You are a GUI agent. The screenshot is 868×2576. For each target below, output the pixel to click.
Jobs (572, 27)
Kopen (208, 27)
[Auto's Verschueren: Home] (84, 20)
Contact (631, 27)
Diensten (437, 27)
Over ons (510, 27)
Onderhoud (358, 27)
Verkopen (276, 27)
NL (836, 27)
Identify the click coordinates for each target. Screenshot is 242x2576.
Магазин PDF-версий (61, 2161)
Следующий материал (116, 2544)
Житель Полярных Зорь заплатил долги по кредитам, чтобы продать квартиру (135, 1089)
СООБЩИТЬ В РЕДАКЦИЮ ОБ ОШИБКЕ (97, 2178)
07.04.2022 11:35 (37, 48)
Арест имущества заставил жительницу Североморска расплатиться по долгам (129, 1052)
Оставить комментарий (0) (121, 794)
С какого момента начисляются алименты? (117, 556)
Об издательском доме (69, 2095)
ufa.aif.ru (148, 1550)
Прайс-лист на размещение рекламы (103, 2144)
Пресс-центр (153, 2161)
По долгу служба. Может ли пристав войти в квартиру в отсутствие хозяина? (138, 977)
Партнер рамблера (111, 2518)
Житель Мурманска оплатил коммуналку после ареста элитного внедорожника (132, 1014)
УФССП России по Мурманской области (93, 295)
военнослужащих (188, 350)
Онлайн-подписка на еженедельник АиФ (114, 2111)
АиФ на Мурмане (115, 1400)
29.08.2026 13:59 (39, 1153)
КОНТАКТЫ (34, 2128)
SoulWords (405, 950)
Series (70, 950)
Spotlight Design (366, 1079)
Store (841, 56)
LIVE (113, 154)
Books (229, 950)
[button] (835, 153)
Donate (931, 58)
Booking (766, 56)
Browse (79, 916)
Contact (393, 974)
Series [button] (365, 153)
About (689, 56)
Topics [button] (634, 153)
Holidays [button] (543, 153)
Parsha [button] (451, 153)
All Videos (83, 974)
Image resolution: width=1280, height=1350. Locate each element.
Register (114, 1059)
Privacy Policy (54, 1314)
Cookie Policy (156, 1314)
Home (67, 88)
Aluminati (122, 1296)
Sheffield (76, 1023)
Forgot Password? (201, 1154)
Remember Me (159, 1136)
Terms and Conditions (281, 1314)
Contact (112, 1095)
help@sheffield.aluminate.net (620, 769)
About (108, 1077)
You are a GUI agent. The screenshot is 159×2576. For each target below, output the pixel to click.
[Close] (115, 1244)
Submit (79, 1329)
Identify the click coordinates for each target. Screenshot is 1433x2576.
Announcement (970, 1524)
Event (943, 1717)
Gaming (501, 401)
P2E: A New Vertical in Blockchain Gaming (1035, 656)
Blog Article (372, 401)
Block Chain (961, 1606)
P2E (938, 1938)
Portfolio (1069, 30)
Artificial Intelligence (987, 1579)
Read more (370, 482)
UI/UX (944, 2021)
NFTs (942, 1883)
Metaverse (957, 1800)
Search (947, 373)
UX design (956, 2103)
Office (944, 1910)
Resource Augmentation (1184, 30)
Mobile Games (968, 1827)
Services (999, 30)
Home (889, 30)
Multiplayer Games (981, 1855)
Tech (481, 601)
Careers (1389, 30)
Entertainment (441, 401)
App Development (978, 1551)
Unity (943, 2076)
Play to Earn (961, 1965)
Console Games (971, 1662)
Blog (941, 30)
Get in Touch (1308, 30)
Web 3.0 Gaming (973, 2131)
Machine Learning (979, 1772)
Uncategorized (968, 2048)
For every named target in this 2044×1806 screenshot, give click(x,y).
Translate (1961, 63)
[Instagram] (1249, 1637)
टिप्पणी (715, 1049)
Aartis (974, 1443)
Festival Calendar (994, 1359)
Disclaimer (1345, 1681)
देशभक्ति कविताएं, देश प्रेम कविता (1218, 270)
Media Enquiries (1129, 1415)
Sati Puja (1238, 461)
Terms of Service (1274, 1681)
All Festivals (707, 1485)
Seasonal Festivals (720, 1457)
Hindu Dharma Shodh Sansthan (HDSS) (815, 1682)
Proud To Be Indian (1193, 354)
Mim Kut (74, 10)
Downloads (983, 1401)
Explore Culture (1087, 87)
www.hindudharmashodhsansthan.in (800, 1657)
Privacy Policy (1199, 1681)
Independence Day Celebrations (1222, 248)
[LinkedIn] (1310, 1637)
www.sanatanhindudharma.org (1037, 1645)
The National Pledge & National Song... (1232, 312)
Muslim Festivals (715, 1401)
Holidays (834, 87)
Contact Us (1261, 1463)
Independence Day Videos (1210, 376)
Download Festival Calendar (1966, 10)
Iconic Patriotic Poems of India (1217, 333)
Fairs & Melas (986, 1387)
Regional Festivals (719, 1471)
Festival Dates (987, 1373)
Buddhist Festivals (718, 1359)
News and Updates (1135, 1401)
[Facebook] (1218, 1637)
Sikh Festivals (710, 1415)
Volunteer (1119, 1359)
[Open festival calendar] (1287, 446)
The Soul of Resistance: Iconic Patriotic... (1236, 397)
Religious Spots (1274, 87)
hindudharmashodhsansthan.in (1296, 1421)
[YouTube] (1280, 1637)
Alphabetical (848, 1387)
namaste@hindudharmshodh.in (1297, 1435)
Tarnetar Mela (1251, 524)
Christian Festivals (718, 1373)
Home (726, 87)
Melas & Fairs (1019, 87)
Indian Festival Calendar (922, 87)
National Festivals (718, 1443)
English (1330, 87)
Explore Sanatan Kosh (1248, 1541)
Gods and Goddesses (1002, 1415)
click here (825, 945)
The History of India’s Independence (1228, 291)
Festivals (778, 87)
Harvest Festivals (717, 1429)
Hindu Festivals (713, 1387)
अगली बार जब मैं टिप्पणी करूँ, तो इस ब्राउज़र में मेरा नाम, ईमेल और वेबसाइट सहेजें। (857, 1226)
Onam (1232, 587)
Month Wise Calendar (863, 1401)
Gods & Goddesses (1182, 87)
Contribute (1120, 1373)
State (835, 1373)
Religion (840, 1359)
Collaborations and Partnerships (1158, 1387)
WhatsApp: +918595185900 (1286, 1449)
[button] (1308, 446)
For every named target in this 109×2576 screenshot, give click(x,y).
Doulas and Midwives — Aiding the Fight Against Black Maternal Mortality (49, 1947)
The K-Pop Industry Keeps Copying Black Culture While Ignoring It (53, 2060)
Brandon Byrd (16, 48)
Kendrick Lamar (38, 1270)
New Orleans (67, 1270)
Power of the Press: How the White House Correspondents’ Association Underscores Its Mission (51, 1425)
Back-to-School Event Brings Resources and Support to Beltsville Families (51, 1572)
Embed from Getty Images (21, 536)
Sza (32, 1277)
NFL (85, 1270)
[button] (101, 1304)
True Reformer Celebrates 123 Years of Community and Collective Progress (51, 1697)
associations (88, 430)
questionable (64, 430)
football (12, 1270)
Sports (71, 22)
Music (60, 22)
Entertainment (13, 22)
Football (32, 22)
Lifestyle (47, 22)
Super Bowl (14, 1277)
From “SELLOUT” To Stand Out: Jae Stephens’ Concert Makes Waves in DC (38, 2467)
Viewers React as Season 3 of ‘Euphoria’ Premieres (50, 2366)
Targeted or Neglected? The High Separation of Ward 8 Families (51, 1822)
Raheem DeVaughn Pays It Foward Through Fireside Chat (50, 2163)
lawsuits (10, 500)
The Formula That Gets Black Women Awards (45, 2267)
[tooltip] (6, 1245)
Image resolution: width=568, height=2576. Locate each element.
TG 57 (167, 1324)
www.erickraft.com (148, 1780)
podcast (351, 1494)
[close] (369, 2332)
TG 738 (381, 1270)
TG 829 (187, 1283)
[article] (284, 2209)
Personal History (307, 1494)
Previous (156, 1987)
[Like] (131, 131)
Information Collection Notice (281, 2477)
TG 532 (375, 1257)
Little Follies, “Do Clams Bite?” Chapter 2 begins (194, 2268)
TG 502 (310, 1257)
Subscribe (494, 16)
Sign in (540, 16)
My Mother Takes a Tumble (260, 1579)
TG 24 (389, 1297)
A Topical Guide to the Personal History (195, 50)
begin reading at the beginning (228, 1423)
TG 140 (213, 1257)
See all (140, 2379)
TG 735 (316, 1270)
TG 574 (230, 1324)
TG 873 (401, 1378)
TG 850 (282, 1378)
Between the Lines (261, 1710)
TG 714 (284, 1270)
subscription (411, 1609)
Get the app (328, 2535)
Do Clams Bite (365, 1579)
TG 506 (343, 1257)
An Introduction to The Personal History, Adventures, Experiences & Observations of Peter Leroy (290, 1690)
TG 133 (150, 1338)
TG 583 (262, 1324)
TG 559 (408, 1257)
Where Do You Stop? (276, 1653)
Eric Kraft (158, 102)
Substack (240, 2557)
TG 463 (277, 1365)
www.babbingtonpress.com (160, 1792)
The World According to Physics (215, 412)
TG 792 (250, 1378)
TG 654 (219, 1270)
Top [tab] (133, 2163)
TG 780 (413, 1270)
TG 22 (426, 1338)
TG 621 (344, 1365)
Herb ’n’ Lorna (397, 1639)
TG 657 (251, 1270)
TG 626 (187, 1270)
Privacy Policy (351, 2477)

--------

Which lines of the entries above contain the string "Identify"? Copy each one.

Identify the click coordinates for each target. Screenshot is 242x2576.
Identify the click coordinates for each target. Screenshot is 1433x2576.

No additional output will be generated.